Spain mourns end of era for weary heroes

Spain mourns end of era for weary heroes

MADRID - Spanish newspapers and football fans on Thursday mourned the end of an era for their national team after the world and European champions crashed out of the World Cup in a humiliating 2-0 beating by Chile.

Photographs of midfielder Andres Iniesta with his head in his hands made the front pages of the press, sharing the space in some cases with coverage of the swearing in of Spain's new king, Felipe VI.

"The end... A terrible end to the most glorious era", ran the headline in leading Madrid sports daily Marca. "Goodbye to the golden years."

Marca commentator Santiago Segurola called it "the end of an excellent generation and the start of a new era".

He blamed Spain's failure to score or stop Chile on "big mistakes and a sense of brokenness, of exhaustion".

"A monumental challenge awaits their successors. They will have to restore the prestige suddenly lost by Spain."

Marca analyst Angel Lara said the defending champions' World Cup exit in the first stage marked the end of the international careers of heroes of the Spain's squad of recent years such as Xavi Hernandez, top scorer David Villa, Fernando Torres and Xabi Alonso.

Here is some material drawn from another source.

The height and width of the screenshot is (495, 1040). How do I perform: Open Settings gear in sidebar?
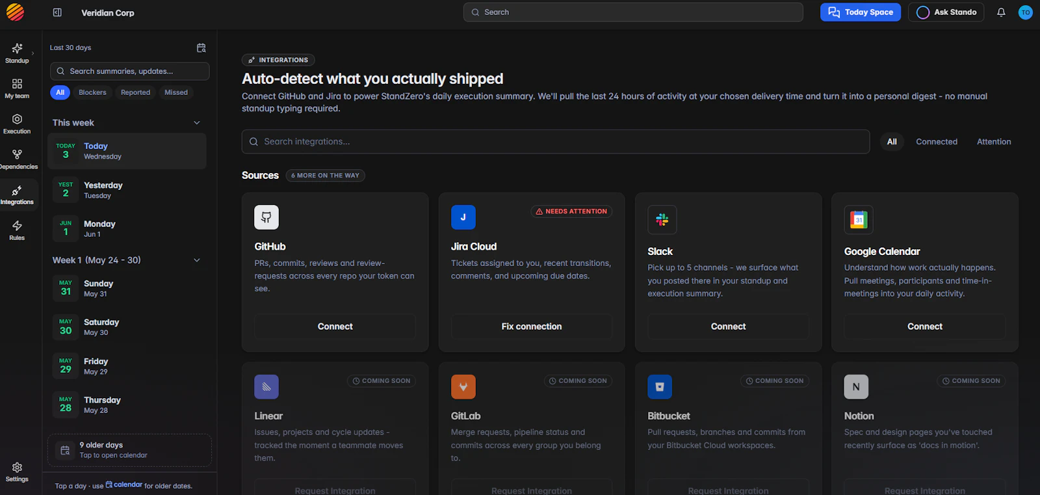point(17,472)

Veteran goal keeper Iker Casillas, who apologised to fans after a string of mistakes in Spain's losses to Chile and on June 13 to the Netherlands, had not planned to leave the squad after this World Cup, but may now do so, Lara added.

Fun while it lasted

"It was beautiful while it lasted," ran the headline on another sporting daily, AS.

AS printed photographs recalling Spain's past three triumphs: the 2008 and 2012 Euro championships and the 2010 World Cup.

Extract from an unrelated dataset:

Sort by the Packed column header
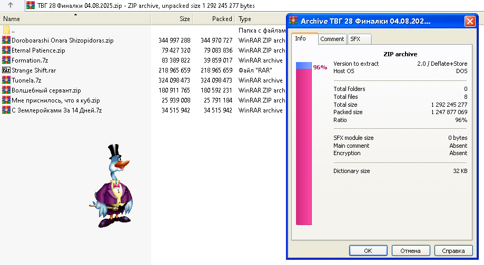The height and width of the screenshot is (265, 484). click(x=214, y=19)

"Don't apologise," it said. "We owe you a lot."

The analysis inside the paper was stern, however.

"The end was horrible," wrote AS commentator Juanma Trueba, who said Spain's failure was directly linked to the flagging fortunes in recent seasons of Barcelona.

That club's players and quickfire "tiki taka" passing style have strongly influenced the national squad.

"It had to happen some day, that was understood, but we never imagined a farewell so pitiful, with a team so unrecognisable and vulgar," Trueba wrote.

Attention in Spain was on Thursday focussed largely on the swearing-in of Felipe after his father Juan Carlos's abdication.

Leading general newspaper El Pais led with the royal succession on its front page, with a smaller item below titled "Spain's debacle in the World Cup".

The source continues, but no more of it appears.